Tom Brevoort's weak defense of Marvel's current manners
Kiel Phegley; All right! All fan week! Let's get the ball rolling on the big macro Marvel level with Dog asking, "Why do smaller events like, say, Spider-Island and Schism, seem to get scheduled at the same time as bigger events such as Fear Itself? If I'm not mistaken, the same thing happened with Civil War and Annihilation. Might those smaller events draw away a few more dollars if they ran unopposed, so to speak? It's almost like the shadow of the "company-wide" event dooms them to sales mediocrity from the get-go. Conversely, couldn't having something to hook people in sell a few more books during the lean, winter months?"Yawn. If recent sales are any indication, they're coming out for them less and less, as the stories have become meaningless, and that's not very respectable of him to treat the audience like they're mindless zombies. He also fails to realize that it's quite possible to have so much going on in the MCU without crossing it over so forcibly with other books.
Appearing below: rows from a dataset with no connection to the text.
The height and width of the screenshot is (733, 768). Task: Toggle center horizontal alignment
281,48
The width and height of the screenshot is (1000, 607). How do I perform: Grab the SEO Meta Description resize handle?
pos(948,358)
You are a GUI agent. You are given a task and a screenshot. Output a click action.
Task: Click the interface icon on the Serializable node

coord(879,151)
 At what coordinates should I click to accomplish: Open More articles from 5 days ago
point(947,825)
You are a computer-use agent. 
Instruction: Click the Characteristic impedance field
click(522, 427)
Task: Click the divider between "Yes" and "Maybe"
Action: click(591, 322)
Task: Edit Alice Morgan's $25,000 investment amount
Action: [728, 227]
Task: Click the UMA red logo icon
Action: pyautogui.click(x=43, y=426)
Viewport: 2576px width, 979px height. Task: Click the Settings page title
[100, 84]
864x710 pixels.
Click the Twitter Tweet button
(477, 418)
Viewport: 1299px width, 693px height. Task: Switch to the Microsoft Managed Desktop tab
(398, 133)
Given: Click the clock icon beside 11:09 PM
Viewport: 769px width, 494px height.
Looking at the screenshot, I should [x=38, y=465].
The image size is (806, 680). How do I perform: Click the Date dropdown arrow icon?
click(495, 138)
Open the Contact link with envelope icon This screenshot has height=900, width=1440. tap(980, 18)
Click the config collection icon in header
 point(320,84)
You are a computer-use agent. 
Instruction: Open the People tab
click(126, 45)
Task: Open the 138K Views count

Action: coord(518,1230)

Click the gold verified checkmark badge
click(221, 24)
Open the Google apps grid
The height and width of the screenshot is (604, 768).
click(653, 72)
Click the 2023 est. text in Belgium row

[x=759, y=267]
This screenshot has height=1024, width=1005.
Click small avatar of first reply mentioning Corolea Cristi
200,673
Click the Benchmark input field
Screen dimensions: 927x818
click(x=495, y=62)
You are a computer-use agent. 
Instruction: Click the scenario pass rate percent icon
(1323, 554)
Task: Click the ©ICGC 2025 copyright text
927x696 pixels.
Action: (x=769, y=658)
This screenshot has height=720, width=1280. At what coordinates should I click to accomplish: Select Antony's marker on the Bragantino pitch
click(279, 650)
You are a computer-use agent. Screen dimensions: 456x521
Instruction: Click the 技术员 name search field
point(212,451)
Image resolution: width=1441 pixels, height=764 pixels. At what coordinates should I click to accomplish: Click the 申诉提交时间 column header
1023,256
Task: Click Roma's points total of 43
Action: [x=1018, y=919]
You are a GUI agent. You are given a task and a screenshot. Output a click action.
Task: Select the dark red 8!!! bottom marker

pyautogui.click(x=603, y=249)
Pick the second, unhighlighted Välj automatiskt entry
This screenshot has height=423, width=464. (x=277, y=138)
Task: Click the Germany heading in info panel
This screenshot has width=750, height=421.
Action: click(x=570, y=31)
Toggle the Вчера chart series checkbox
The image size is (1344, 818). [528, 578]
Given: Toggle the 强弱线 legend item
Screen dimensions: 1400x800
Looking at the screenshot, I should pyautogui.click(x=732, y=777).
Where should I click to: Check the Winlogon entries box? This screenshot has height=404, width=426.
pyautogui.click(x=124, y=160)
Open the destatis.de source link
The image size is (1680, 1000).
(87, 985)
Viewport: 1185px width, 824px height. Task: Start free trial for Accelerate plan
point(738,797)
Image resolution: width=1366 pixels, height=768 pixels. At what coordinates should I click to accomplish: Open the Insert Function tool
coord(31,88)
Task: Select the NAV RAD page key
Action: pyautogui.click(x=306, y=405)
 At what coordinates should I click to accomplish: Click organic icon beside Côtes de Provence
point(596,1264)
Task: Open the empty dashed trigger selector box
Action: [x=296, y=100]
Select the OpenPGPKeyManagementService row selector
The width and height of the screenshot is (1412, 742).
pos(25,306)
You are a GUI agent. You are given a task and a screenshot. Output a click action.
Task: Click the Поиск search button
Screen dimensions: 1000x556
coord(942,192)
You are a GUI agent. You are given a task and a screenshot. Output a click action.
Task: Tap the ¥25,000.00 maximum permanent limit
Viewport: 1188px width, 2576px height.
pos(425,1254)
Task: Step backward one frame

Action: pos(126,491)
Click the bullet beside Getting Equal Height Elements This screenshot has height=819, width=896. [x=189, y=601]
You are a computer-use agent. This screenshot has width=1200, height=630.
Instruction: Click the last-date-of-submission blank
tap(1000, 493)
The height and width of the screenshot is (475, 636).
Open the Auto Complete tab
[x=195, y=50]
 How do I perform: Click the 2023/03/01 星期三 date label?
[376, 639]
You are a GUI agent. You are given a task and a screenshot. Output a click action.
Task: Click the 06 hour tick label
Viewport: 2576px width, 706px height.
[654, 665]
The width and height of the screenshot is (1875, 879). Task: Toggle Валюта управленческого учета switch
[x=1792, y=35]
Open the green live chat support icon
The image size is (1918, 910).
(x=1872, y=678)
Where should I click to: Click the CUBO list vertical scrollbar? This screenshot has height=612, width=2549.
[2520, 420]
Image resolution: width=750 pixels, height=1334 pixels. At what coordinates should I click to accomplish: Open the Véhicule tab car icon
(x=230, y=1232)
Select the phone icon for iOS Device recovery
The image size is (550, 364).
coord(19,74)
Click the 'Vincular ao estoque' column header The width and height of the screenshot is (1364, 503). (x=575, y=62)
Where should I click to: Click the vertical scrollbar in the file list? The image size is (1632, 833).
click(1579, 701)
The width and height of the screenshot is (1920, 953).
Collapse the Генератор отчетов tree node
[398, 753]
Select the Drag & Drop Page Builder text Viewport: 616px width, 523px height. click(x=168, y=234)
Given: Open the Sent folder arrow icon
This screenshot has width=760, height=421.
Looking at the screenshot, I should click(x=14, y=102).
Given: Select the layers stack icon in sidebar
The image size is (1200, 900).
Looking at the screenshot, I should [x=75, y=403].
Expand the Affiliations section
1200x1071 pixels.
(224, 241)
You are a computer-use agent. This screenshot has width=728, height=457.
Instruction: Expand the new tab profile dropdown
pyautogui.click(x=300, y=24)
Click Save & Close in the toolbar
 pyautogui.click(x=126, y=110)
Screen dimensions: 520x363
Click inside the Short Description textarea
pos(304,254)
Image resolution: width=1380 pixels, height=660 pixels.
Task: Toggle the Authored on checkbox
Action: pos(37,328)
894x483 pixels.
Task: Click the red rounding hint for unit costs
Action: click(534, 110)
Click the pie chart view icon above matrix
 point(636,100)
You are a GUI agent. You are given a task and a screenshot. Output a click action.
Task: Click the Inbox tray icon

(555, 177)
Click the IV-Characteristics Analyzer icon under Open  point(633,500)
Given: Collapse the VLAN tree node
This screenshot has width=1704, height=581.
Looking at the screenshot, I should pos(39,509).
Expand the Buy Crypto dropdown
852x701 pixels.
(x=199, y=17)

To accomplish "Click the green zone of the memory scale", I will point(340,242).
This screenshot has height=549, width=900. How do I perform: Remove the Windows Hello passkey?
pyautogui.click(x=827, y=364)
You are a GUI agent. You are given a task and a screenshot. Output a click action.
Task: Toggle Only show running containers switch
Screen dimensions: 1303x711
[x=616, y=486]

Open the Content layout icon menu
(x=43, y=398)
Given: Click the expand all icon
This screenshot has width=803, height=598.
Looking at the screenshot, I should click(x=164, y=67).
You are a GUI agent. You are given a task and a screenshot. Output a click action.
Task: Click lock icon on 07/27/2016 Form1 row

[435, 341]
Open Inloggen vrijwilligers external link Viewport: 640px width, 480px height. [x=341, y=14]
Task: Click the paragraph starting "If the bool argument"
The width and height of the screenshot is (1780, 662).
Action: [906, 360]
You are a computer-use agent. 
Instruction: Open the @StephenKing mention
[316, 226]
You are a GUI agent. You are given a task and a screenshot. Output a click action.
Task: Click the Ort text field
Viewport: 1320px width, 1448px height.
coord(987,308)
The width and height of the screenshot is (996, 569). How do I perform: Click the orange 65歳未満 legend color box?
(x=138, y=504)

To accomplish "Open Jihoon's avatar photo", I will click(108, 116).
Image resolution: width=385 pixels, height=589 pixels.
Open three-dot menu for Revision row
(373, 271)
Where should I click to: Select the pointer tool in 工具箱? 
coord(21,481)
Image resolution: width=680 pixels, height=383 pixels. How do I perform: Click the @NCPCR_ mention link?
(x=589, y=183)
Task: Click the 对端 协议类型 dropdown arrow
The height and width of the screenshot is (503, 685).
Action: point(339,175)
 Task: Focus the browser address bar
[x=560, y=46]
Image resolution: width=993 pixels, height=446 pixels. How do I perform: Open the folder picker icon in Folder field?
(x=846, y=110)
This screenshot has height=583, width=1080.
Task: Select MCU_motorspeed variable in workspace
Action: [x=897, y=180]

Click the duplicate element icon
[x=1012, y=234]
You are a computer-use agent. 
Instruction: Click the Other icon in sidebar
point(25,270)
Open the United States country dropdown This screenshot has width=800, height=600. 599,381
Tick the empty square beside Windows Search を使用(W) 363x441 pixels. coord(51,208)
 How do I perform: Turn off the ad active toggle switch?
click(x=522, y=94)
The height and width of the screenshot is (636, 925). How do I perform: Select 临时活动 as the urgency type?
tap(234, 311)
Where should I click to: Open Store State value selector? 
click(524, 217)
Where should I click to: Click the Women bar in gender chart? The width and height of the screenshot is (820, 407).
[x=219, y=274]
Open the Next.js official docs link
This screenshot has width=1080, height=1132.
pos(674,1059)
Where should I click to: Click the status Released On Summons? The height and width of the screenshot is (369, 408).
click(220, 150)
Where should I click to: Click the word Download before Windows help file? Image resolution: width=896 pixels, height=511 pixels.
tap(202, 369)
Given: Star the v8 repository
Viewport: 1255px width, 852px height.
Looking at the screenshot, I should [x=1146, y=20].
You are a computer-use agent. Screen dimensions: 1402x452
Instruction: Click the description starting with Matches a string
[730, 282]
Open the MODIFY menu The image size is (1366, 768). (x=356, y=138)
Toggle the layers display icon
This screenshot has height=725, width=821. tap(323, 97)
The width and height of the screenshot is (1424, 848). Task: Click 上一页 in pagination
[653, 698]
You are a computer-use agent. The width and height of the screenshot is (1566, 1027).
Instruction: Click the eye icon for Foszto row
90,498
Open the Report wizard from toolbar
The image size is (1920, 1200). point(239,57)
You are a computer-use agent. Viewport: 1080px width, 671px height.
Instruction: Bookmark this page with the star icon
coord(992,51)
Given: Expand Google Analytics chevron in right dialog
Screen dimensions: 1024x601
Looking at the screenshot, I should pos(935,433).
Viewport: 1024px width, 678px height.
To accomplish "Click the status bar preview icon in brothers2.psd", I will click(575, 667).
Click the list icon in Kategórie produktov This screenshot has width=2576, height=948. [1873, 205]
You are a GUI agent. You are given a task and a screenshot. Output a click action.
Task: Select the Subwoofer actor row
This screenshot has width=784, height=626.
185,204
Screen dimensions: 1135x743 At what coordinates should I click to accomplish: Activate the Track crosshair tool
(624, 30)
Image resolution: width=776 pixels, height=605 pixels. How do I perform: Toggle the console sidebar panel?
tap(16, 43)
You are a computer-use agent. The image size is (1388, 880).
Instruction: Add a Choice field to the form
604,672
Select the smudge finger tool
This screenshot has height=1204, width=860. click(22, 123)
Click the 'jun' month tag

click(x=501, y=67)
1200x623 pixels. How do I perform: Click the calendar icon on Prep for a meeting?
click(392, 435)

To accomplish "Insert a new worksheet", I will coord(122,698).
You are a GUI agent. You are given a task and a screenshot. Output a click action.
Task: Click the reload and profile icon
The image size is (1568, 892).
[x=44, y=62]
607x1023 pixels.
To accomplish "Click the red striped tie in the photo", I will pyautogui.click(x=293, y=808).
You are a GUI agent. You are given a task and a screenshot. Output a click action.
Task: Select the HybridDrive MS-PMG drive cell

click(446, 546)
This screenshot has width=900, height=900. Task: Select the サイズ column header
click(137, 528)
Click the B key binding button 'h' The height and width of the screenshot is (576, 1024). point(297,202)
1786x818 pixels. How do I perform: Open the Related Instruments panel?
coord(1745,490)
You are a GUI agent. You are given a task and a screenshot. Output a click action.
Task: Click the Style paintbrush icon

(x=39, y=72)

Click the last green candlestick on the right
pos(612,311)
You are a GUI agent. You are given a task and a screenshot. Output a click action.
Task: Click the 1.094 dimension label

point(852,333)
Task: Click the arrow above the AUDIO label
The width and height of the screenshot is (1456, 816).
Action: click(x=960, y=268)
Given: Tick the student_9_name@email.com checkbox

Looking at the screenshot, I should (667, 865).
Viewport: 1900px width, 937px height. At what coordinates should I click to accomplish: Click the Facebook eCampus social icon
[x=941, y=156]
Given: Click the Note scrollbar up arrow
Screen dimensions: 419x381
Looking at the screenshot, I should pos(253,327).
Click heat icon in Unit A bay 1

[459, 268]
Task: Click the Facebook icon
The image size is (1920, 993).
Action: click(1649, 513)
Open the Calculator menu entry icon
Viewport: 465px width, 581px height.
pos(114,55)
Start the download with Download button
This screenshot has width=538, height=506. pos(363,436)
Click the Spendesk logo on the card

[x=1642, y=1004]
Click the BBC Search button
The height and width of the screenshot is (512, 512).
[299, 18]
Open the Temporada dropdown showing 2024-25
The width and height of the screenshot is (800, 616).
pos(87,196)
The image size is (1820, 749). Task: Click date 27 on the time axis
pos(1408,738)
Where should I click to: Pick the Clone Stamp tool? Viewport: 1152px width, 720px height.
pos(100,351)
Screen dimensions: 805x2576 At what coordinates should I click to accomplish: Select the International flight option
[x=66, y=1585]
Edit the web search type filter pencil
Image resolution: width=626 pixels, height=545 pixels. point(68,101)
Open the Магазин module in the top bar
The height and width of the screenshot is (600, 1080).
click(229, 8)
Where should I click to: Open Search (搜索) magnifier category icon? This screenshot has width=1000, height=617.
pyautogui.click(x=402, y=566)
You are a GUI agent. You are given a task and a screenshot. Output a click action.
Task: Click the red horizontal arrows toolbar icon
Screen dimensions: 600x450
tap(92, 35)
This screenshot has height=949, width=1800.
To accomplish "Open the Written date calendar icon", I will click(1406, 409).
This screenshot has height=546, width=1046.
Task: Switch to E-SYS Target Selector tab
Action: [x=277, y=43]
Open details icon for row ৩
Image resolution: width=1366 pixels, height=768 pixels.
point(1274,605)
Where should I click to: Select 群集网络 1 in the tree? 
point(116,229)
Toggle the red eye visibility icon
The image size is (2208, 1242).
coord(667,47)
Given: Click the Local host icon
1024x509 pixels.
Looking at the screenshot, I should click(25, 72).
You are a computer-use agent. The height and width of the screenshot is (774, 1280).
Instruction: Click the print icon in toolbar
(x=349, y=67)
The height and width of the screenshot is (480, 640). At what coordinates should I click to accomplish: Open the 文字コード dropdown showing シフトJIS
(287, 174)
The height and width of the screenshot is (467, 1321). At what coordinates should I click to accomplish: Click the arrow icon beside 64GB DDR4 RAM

The man's clearly forgotten what it meant to write self-contained stories.
Brevoort: From what we can tell, Dog, it doesn’t really make much of a difference in terms of sales -- readers are either interested in these stories or they aren’t, and they come out for them regardless of when they’re released. Part of the problem is that we’ve got so much stuff happening in the Marvel Universe at any one time that it’s impossible to not have any overlap. (We certainly don’t want to have huge swaths of time where nothing interesting or important is happening in titles not in the center of a crossover, as they wait for their turn in the spotlight.) But we do this both ways -- "Shadowland," for example, was released without any immediate competition. Thing is, there are only so many months in the year to work with, you know?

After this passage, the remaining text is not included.